== Work task ==
Return nothing but the lines from the line with "The width and" through the last line of the entries that follow, copied exactly and free of pictures.

Screenshot grounding data:
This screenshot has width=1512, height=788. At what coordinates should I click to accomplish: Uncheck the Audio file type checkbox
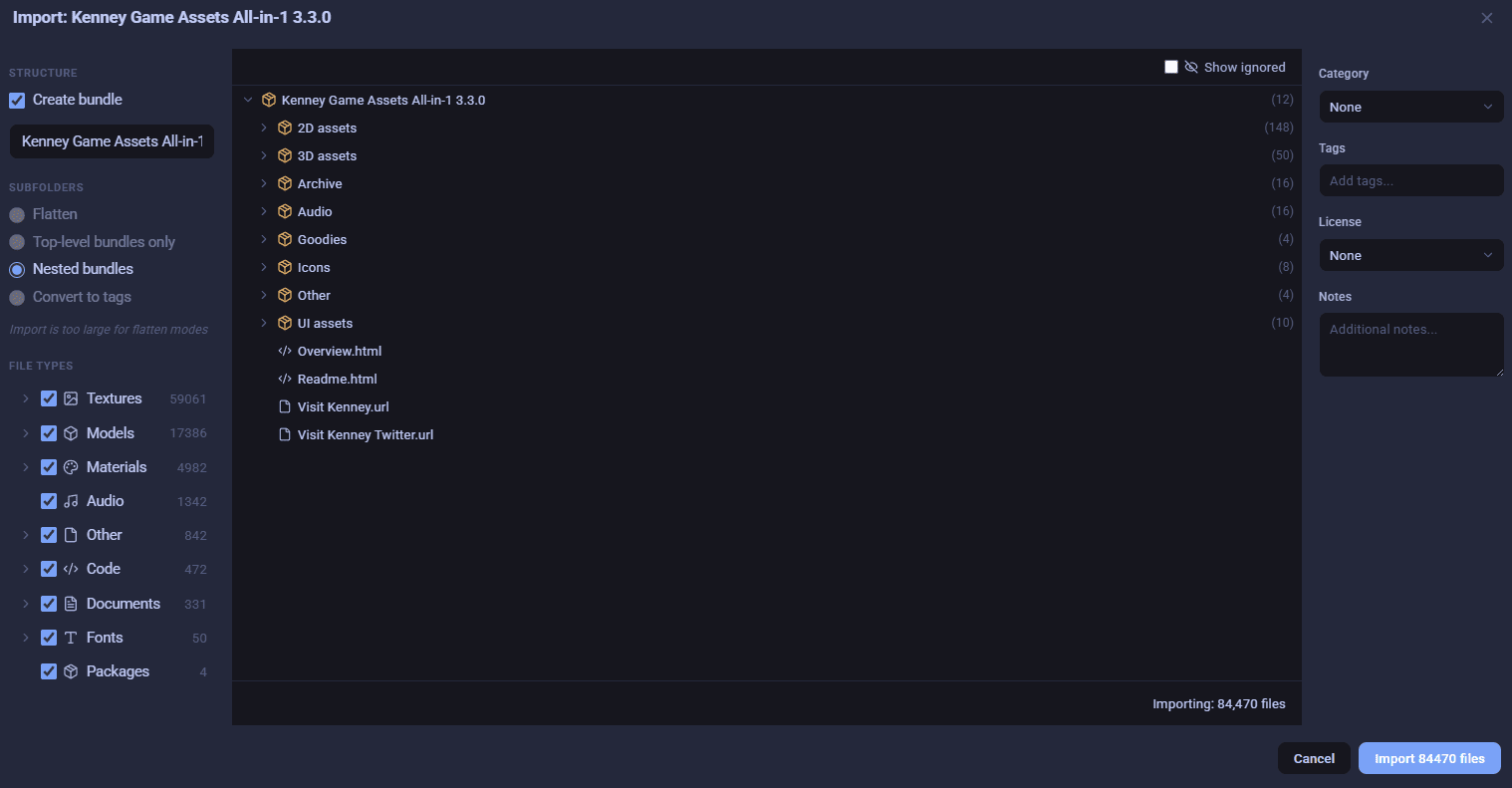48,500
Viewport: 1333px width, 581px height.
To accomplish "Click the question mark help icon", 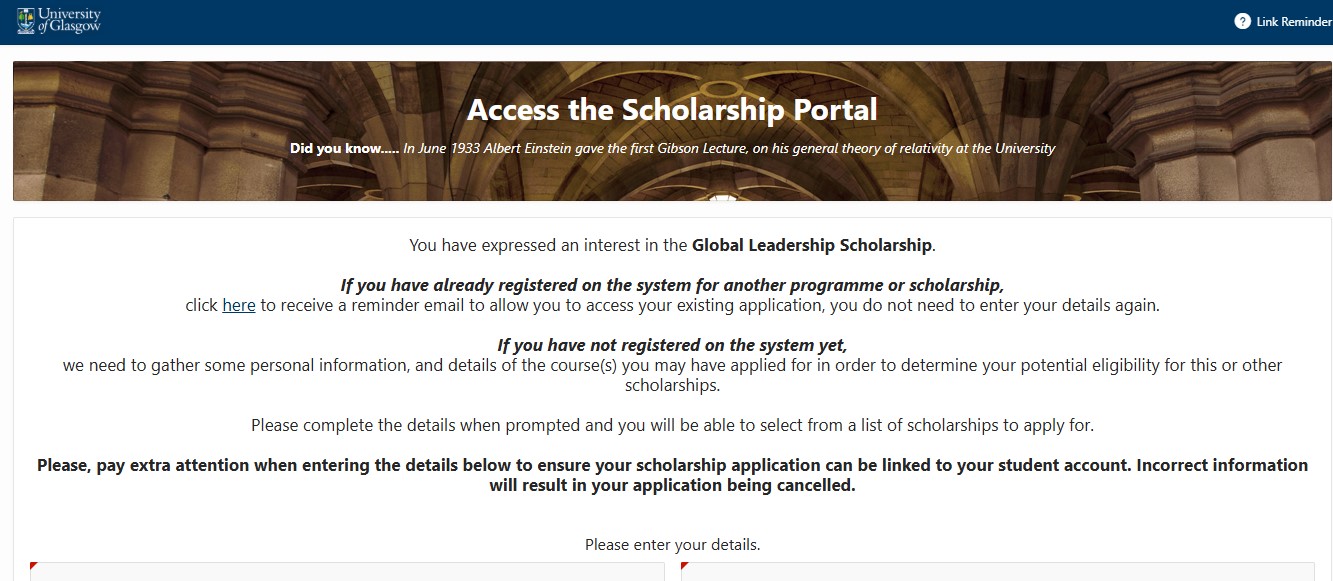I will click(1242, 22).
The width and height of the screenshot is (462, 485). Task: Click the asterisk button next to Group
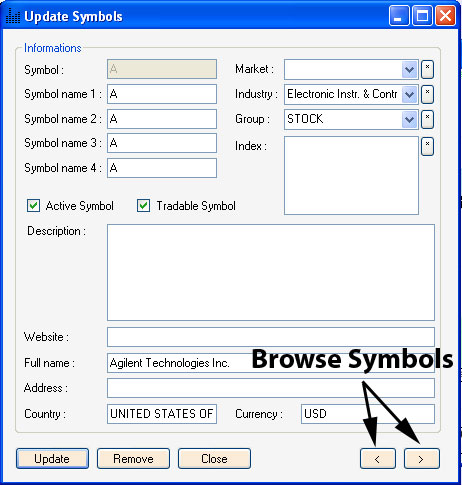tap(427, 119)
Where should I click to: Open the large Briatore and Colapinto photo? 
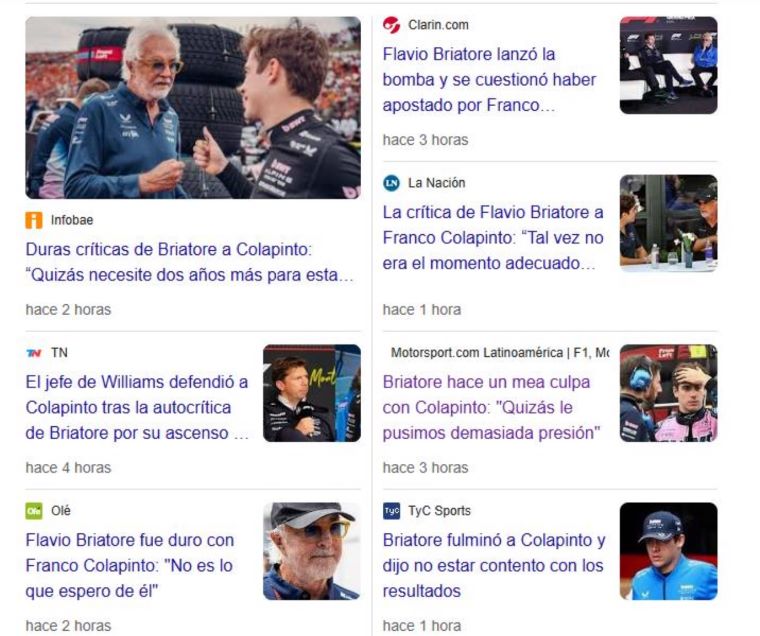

== Task response ==
The width and height of the screenshot is (462, 485). Task: Click the asterisk button next to Group
tap(427, 119)
Where should I click to: Open the large Briatore and Colapinto photo? 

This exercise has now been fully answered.